South Africa is a wonderful place to live, but given the wide-ranging effects of the VAT increase and consecutive hikes to the fuel price, consumers have to budget more carefully than ever before. What should you bear in mind when buying a car in these cash-strapped times?  

What is a vehicle buyer to do in such a tough economic climate? A car is considered one’s 2nd biggest financial commitment (after buying a home), so it is safe to say that you need to put a huge amount of thought into it before taking the plunge. It’s no longer a case of “I just want a new car,” it’s more about what you can afford that meets your requirements.

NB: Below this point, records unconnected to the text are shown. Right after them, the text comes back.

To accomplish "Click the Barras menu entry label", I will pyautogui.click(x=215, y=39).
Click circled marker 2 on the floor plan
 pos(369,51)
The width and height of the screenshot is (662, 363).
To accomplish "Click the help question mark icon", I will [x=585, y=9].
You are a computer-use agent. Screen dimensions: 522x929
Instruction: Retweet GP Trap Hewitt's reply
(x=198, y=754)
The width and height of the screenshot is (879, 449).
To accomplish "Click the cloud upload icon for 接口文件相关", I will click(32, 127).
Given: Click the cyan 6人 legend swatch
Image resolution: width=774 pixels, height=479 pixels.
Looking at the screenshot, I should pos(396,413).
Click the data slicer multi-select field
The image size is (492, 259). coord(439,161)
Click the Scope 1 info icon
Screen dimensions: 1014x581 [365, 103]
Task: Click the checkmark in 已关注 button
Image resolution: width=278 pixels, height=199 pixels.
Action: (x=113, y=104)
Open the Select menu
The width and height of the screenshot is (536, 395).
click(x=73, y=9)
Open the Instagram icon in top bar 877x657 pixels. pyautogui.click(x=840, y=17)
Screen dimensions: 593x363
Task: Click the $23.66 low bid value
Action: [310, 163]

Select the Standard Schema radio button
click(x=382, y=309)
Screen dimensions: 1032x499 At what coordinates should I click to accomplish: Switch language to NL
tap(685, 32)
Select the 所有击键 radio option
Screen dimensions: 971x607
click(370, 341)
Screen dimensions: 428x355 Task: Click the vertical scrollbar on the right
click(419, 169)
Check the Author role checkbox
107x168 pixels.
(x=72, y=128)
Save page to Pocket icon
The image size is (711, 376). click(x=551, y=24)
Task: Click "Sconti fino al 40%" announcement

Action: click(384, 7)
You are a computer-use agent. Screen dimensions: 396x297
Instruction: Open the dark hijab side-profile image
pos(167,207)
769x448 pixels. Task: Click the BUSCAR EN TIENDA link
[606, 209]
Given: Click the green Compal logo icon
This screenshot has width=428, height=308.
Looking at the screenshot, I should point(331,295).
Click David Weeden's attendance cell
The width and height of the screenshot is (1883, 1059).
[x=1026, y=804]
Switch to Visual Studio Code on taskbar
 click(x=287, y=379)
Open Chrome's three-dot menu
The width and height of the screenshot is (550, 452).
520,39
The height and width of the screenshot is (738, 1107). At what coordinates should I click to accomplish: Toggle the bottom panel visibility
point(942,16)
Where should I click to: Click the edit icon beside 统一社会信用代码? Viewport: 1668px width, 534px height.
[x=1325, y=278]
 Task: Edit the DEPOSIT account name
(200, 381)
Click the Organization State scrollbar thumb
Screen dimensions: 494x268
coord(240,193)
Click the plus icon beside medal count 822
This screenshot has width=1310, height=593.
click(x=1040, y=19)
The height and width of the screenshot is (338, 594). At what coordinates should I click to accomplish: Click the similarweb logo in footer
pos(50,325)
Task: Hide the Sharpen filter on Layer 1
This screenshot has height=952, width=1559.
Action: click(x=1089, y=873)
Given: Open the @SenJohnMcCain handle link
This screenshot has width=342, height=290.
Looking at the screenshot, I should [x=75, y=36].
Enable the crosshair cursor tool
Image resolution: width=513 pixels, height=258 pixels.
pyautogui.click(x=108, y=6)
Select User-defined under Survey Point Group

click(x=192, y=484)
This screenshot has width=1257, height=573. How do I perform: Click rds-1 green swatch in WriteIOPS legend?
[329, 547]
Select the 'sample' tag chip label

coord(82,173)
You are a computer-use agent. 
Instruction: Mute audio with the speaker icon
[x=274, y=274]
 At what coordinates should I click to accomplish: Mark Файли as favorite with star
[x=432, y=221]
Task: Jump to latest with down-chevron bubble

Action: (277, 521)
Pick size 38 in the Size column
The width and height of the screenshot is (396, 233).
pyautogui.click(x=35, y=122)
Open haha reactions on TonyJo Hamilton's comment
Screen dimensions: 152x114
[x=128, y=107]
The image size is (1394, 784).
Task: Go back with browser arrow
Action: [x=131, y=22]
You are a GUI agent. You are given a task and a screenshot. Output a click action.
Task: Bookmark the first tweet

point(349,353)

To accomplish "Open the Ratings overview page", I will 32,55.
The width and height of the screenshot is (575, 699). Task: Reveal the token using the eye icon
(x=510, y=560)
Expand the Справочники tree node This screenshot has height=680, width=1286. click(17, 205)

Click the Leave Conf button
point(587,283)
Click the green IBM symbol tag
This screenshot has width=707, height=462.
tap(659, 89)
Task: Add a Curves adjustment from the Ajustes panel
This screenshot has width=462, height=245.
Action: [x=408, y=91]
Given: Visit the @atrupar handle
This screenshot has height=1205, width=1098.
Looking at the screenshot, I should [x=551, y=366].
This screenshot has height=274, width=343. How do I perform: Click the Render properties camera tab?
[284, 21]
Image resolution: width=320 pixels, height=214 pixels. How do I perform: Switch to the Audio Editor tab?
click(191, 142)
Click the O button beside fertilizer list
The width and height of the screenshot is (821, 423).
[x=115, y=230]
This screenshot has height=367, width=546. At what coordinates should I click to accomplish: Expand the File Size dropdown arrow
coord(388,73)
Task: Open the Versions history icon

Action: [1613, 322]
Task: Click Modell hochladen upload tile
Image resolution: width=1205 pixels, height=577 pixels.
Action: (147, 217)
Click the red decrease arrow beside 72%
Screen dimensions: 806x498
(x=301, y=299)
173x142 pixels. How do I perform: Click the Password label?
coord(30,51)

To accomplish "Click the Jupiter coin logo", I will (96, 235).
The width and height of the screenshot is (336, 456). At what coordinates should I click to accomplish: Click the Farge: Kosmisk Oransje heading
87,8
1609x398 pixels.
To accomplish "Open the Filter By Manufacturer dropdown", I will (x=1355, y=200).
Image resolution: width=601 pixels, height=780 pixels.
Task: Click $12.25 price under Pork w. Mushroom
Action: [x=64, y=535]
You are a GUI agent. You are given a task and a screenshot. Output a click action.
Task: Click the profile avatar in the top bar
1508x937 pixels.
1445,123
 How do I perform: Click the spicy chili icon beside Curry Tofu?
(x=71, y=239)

The first thing a buyer needs to do is understand what exactly is involved in buying a car. Unfortunately, more often than not when it comes to a buying a car, customers are driven by emotions, but in these trying times, you will need to leave vanity and brand loyalty at the door and “put your rational, responsible adult pants on”.

1. What’s your budget?

Budget for more than just a car’s asking price. Don’t try to work it out in your head, use a calculator and write down all the costs so that you’ll know how much you can afford to spend upfront and every month thereafter… keep in mind on-the-road-costs (registration, licencing, ‘plates), how much you’re likely to spend on fuel given the distances you travel (use vehicles’ claimed consumption figures to calculate it), insurance premiums, maintenance costs (such as services (if not included) and tyres) and any unforeseen costs that you might incur.

2. New or used?

Now that you have your budget in mind, you can decide whether a new or used car will be your best option. There are pros and cons to both so you need to do your homework first. The benefit of buying a new car is that you get the maximum extent of warranty and service/maintenance plan cover from a franchised dealer network and that your vehicle is (or should be) unblemished. However, even if you can secure trade-in assistance or a discount on a vehicle, new car prices are prohibitively expensive for some consumers. If you buy a used car, you are likely to make a significant saving because vehicles’ first buyers absorb the biggest knocks in value depreciation… However, a second-hand car purchase requires a prospective buyer to carefully check and consider a vehicle’s condition, including ownership- and after-sales histories, plus you may need to budget to bear maintenance and servicing costs sooner.

3. Be practical

This is where you will need to keep your emotions in check. Buy with your head and not your heart. You might have your eye on a sexy 2-seater sportscar or an older premium brand product, but does it make practical sense, even if you can afford it? Write down what your requirements are, like notable off-road ability, additional seating capacity or sizeable luggage space, and leave the “nice-to-haves” (such as 4 USB ports and 8-inch touchscreen infotainment system) off the list. Planning to buy a car is not all that different to preparing for a shopping trip: make a definitive list of what you need, make sure you get those things before you spend extra money on anything else and shop around to ensure you get the best price.

4. Keep an open mind

Perhaps you have owned a vehicle/s from Brand X only and, having had good ownership experiences with the car/s, are reluctant to change brands. Maybe you hold a steadfast belief that Brand Y is the most reliable manufacturer and you’re unwilling to consider a car made by any other brand. However, there are many manufacturers that offer great products at great deals with excellent warranties. You don’t have to compromise on safety or looks because if you do your homework, you will most certainly find a car that suits your image as well as your budget. A good barometer is the Consumer Awards, which recognises the best vehicles in 13 respective categories, backed by credible consumer input from the Consumer Satisfaction Survey. which incorporates brand feedback from thousands of owners of vehicles that are less than 5 years old.